Faculty of Language, Literature and Humanities - Corpus Linguistics and Morphology

Architecture & Annotation

Architecture & Annotation of the Falko project

The sub-corpora are annotated on different levels. Falko, unlike most other current learner corpora, has a flexible architecture which allows the user to add new annotation levels at any time, which can also be edited independently (multi-layer stand-off annotation). In addition to the automatically annotated levels for Part-of-Speech (POS) and Lemma (all sub-corpora), we also use specfic annotation levels for the labelling of learner errors:

  • Target hypothesis (currenly annotated in summary and longitudinal corpora): Each kind of error is annotated according to a target hypothesis, which functions as a basis for the annotation.
  • Learner errors are annotated according to the target hypothesis. Alongside the automatic POS annotation, there is also a manually corrected one. In the summary and longitudinal corpora, syntactic fields (document in German) and errors are annotated.
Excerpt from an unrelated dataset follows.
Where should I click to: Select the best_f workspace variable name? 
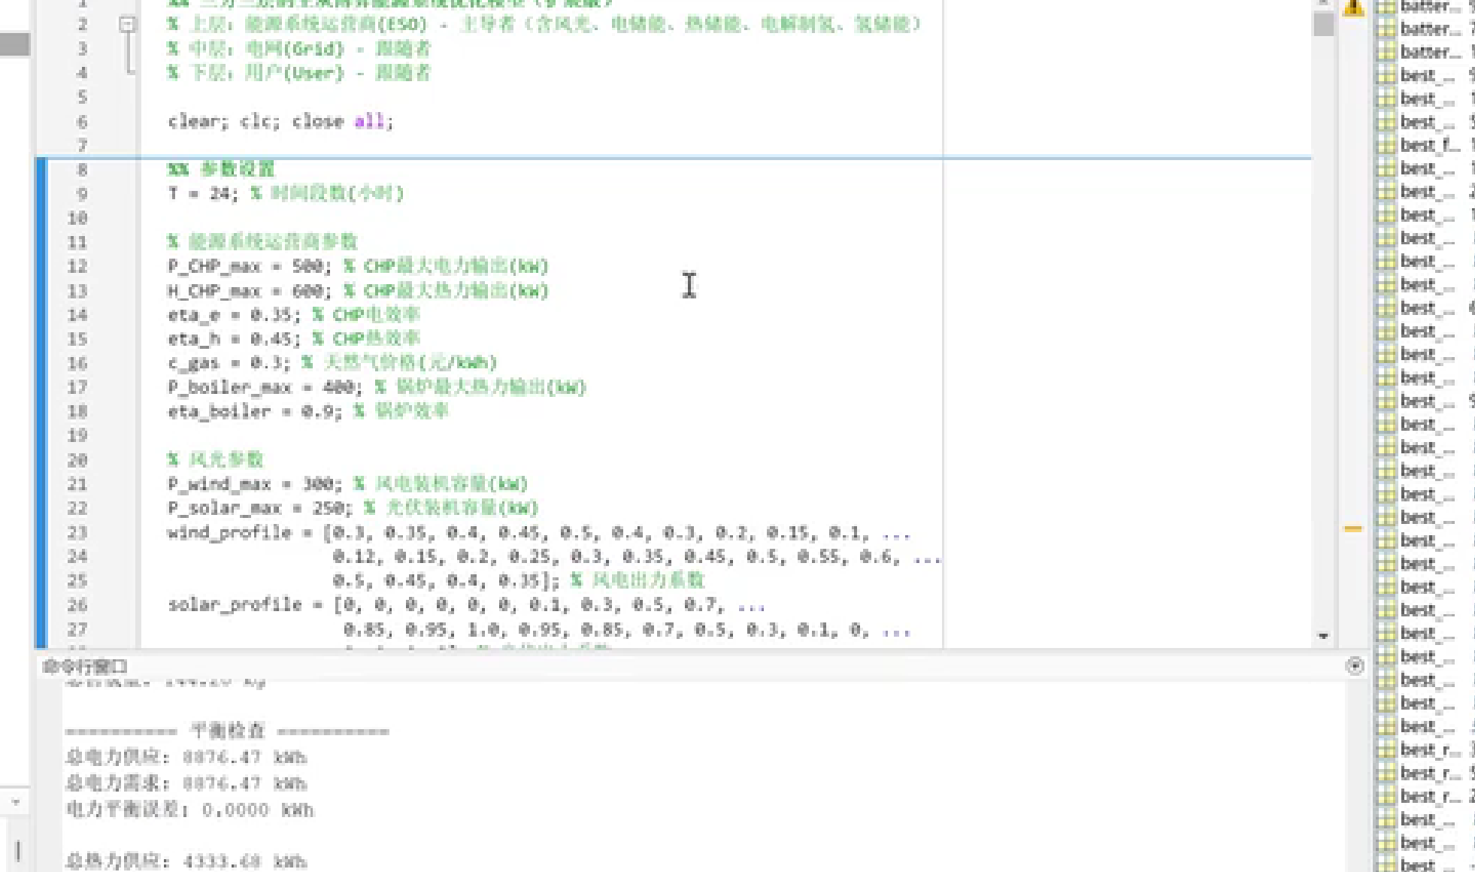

We are currently working on the annotation of other error levels.
  • The essay corpus is annotated with both minimal and maximal target hypotheses that have an automatic annotation for part-of-speech and lemma. Differences between the target hypotheses and the learner texts are annotated on another tier. All these features make the data a good foundation for further error annotation.
    For a more detailed description, refer to the Falko handbook.